Volvimos a reírnos, por supuesto, pero recordamos que con la stop-motion uno podía también estremecerse y comprobar, aterrado, como los pelos de todo el cuerpo se habían erizado cual escarpias de hielo. Las buenas sensaciones continuaron con la también muy recomendable 'El alucinante mundo de Norman'... y siguen haciéndolo con 'Los Boxtrolls'. La nueva aventura de Laika se muestra, desde el primer fotograma, en -casi- perfecta consonancia con las anteriores. Prima un diseño de producción que hace de lo tétrico (de lo deforme, de lo extraño... en definitiva, de lo aparentemente feo) su principal argumento para llegar a un carisma vencedor. El cuento de hadas sigue vivito y coleando, sólo que ya no siente la necesidad de ocultar su auténtica naturaleza. Aceptémoslo, en el interior de cada relato popular con el que hemos crecido late el corazón de monstruo.

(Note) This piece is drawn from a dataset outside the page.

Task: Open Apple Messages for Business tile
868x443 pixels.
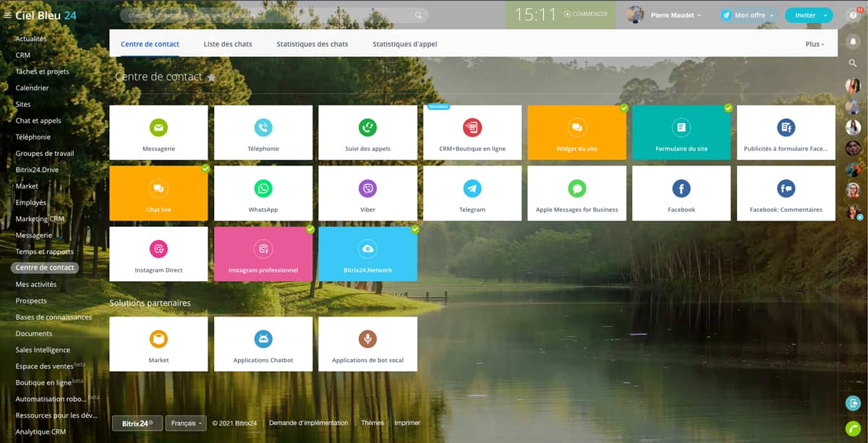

Está por ver, claro, si éste es bueno o malo o, si se prefiere, si se come al mocoso o, por el contrario, se convierte en el mejor padre con el que éste podría alcanzar a soñar. Con esta fantástica ambigüedad arranca el trabajo de Graham Annabele & Anthony Stacchi, basado en la serie de novelas de Alan Snow, quien al mismo tiempo podría considerarse como más que digno heredero de aquella narrativa en manos de genios de la talla de Jan Terlouw. Adiós al maniqueísmo clásico, y con él al convencionalismo de una narración que, consciente de a quién va dirigida, se convierte en esclava de las necesidades de su receptor. El equipo de Laika, por el contrario, sigue teniendo clarísimas sus prioridades (artísticas, por ejemplo), así como los caminos para alcanzarlas. Todo lo demás, afortunadamente, es secundario. El resultado final no luce tanto como en las anteriores ocasiones, pero sigue atestiguando una técnica y alma únicas, conservando así un espíritu aventurero de lo más envidiable, amante de todo tipo de filigranas, y que no siente la necesidad de hacernos reír (porque sí) con tal de mantener nuestra atención, y que confía en su (des)encanto inconfundible para llegar, sin atajos ni trampas, al ocupante de la butaca... tenga éste la edad que tenga.